Article:

The undersigned, a natural person, for the purpose of organizing a corporation for conducting the business and promoting the purposes hereinafter stated, under the provisions and subject to the requirements of the laws of the State of Delaware (particularly Chapter 1, Title 8 of the Delaware Code and the acts amendatory thereof and supplemental thereto, and known, identified and referred to as the “General Corporation Law of the State of Delaware”) hereby certifies that:

ARTICLE I
 
NAME
 
                                                                                     The name of the corporation is CMSF Corp. (the “Corporation”).

ARTICLE II

ADDRESS

The address of the registered office of the Corporation in the State of Delaware is 1209 Orange Street, Wilmington, New Castle County, Delaware 19801.  The name of the registered agent at such registered office is Corporation Trust Company.

ARTICLE III

PURPOSE

The purpose for which the Corporation is organized is to engage in any lawful act or activity for which a corporation may be organized under the General Corporation Law of the State of Delaware.
ARTICLE IV
 
CAPITAL STOCK

A.           The aggregate number of shares of capital stock that the Corporation will have authority to issue is 100,001,000,000 (one hundred billion one million), of which 100,000,000,000 (one hundred billion) will be shares of common stock, $0.000001 par value per share, and 1,000,000 (one million) of which will be shares of preferred stock, $0.000001 par value per share (the “Preferred Stock”).

B.           Subject to any vote expressly required by the Certificate of Incorporation, authority is hereby expressly granted to the Board of Directors from time to time to issue Preferred Stock in one or more series, and in connection with the creation of any such series, by resolution or resolutions providing for the issue of the shares thereof, to determine and fix the number of shares thereof, such voting powers, full or limited, or no voting powers, and such designations, preferences and relative participating, optional or other special rights, and qualifications, limitations or restrictions thereof, including, without limitation thereof, dividend rights, special voting rights, conversion rights, redemption privileges and liquidation preferences, as shall be stated and expressed in such resolutions, all to the full extent now or hereafter permitted by the General Corporation Law of the State of Delaware.  Without limiting the generality of the foregoing, and subject to the rights of any series of Preferred Stock then outstanding, the resolutions providing for the issuance of any series of Preferred Stock may provide that such series shall be superior or rank equally or be junior to Preferred Stock of any other series to the extent permitted by law and as set forth herein.

C.           No stockholder of the Corporation shall, by reason of being a stockholder, have any preemptive right to acquire additional, unissued or treasury shares of the Corporation, or securities convertible into or carrying a right to subscribe to or to acquire any shares of any class of the Corporation now or hereafter authorized.

D.           No stockholder shall have the right to cumulate votes at any election for directors of the Corporation.

Given material:
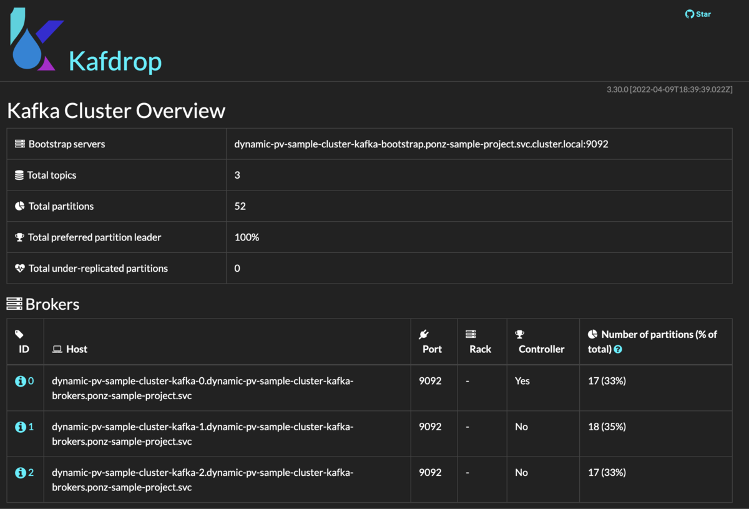Click the plug icon in the Port column
This screenshot has height=509, width=749.
424,334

Written problem: Copy the certificate of incorporation starting with "ARTICLE III" and going on through "under the General Corporation Law of the State of Delaware.", putting "legal" in place of "lawful". The material can be set aside.

Exercise solution:
ARTICLE III

PURPOSE

The purpose for which the Corporation is organized is to engage in any legal act or activity for which a corporation may be organized under the General Corporation Law of the State of Delaware.